What needs to be done: Search term "computer": please copy every line of the records below that contains it.

--- Exercise data ---

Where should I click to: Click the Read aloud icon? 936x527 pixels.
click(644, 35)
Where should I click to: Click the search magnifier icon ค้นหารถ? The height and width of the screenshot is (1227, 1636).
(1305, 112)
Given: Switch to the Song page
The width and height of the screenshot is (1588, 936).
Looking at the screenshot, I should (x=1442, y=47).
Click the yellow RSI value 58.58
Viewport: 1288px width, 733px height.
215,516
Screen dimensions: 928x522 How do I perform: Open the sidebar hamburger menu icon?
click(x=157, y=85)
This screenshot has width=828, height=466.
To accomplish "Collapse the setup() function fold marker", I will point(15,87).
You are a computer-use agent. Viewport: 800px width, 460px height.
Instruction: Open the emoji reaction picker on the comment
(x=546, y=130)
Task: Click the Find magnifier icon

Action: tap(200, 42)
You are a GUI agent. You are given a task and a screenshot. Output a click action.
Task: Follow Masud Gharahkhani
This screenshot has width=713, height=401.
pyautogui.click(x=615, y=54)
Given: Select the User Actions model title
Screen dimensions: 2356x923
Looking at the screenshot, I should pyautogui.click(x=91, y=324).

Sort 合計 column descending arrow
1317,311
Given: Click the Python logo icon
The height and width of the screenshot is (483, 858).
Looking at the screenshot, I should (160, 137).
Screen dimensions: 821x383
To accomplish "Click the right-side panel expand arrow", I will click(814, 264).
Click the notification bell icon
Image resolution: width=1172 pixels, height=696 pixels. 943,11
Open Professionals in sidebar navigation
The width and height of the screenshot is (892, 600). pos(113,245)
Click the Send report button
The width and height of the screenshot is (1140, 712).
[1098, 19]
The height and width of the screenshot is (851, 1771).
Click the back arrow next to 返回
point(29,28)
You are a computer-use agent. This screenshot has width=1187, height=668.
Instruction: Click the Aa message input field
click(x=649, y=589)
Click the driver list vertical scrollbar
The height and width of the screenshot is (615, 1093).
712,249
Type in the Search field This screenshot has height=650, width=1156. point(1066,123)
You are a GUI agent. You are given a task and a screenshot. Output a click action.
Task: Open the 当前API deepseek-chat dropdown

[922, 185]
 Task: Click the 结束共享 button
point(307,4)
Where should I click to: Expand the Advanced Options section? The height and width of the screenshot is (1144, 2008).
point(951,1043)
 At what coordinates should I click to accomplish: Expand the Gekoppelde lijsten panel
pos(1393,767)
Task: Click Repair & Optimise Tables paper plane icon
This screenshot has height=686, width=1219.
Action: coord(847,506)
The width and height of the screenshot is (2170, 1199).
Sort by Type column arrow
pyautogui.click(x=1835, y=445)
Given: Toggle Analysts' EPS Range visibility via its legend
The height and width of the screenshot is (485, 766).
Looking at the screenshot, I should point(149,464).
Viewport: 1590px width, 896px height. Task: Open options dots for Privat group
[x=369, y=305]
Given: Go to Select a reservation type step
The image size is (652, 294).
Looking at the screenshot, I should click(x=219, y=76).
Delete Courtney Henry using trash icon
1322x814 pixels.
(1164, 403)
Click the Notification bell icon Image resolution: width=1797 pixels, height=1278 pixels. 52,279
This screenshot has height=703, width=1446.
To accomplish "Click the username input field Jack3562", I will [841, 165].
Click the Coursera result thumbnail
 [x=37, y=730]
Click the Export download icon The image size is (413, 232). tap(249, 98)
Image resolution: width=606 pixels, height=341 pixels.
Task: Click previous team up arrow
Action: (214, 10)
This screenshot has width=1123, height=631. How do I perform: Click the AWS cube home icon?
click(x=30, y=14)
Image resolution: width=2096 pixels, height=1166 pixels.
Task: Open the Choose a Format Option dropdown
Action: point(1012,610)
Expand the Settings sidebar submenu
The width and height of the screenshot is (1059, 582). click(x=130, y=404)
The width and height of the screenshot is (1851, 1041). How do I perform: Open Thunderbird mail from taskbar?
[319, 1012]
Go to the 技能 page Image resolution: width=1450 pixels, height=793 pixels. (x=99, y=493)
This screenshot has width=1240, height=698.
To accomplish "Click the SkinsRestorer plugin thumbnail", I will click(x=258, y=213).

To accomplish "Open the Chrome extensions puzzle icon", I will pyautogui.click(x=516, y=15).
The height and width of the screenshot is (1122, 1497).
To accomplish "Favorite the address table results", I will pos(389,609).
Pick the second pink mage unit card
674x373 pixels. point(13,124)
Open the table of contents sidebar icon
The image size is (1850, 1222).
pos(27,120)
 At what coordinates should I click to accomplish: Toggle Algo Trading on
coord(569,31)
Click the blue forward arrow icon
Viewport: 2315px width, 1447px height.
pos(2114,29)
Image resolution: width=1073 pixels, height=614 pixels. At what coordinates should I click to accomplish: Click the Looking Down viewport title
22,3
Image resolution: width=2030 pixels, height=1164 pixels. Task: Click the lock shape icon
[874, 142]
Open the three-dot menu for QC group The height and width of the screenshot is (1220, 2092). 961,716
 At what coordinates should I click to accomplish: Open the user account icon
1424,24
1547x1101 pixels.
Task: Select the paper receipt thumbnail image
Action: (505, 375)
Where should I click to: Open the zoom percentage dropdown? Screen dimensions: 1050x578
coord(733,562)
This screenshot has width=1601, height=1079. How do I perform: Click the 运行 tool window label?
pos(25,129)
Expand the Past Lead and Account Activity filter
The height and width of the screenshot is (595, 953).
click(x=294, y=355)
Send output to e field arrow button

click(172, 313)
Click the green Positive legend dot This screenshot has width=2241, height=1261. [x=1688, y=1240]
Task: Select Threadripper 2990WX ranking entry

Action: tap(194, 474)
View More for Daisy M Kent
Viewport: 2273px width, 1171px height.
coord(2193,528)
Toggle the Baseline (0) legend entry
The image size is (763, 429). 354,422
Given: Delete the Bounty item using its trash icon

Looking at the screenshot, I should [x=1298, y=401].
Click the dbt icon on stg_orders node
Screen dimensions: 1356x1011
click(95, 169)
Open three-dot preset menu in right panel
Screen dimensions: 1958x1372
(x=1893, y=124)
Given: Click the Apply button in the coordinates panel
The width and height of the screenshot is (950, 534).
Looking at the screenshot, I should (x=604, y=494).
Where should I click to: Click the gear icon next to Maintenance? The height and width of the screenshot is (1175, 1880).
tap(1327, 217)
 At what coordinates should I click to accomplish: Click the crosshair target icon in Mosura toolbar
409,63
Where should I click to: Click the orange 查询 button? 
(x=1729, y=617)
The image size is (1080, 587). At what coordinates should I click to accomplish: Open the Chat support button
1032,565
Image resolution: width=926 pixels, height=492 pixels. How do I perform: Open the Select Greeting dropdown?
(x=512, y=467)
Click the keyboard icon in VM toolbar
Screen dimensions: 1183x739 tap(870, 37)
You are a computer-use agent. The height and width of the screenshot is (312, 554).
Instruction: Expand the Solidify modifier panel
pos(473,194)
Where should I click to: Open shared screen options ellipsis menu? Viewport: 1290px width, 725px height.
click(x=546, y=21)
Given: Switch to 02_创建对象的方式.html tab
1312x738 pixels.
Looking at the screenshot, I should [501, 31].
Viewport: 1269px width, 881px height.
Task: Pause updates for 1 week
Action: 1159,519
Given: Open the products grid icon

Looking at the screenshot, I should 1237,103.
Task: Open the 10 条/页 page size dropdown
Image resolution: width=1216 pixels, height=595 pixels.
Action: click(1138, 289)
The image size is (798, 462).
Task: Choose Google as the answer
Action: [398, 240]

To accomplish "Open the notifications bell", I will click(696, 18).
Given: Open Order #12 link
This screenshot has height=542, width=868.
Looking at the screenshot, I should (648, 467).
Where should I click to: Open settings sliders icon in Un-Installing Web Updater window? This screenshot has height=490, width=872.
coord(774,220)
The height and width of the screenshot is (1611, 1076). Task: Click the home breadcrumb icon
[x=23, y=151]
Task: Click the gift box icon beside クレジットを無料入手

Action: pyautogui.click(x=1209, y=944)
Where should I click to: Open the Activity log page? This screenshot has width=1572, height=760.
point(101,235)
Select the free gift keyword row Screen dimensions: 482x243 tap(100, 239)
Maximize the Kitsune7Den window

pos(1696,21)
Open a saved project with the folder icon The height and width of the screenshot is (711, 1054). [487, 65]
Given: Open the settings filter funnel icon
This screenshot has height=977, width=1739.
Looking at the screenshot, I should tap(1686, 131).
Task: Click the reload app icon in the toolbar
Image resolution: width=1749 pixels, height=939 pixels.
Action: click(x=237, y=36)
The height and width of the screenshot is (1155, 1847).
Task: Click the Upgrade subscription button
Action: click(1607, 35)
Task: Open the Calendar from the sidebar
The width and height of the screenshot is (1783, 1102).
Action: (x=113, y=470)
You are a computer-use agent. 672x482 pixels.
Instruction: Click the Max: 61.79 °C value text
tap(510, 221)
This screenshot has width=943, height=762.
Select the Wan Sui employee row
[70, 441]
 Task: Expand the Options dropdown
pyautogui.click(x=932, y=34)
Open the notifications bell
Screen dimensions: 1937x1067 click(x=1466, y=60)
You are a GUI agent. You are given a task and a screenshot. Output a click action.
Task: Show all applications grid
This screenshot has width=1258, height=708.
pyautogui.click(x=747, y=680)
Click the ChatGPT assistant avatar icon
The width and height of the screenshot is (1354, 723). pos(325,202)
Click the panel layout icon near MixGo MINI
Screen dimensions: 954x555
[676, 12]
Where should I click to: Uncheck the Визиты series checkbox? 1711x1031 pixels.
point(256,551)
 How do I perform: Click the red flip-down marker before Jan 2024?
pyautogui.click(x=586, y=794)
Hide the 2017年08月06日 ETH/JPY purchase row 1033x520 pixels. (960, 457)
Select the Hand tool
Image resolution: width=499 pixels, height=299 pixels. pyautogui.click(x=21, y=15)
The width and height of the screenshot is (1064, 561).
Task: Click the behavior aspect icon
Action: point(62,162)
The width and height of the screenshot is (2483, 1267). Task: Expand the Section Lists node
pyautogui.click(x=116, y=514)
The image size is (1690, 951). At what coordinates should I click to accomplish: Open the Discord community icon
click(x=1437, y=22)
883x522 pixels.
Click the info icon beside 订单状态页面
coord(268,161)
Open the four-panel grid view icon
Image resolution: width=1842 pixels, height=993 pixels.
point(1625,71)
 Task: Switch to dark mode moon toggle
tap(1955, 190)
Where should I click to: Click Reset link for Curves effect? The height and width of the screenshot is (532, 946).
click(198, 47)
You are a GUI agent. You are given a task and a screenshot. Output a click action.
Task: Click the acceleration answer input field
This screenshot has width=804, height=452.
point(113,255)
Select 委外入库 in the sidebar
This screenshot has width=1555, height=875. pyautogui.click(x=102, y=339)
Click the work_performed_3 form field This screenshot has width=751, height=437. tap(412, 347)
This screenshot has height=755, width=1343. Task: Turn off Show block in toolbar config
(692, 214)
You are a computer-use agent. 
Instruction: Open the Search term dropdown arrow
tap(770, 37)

---

Answer for this exercise:
You are a computer-use agent. Viewport: 800px width, 460px height.
You are a computer-use agent. This screenshot has width=1187, height=668.
You are a computer-use agent. The height and width of the screenshot is (312, 554).
You are a computer-use agent. 672x482 pixels.
You are a computer-use agent. 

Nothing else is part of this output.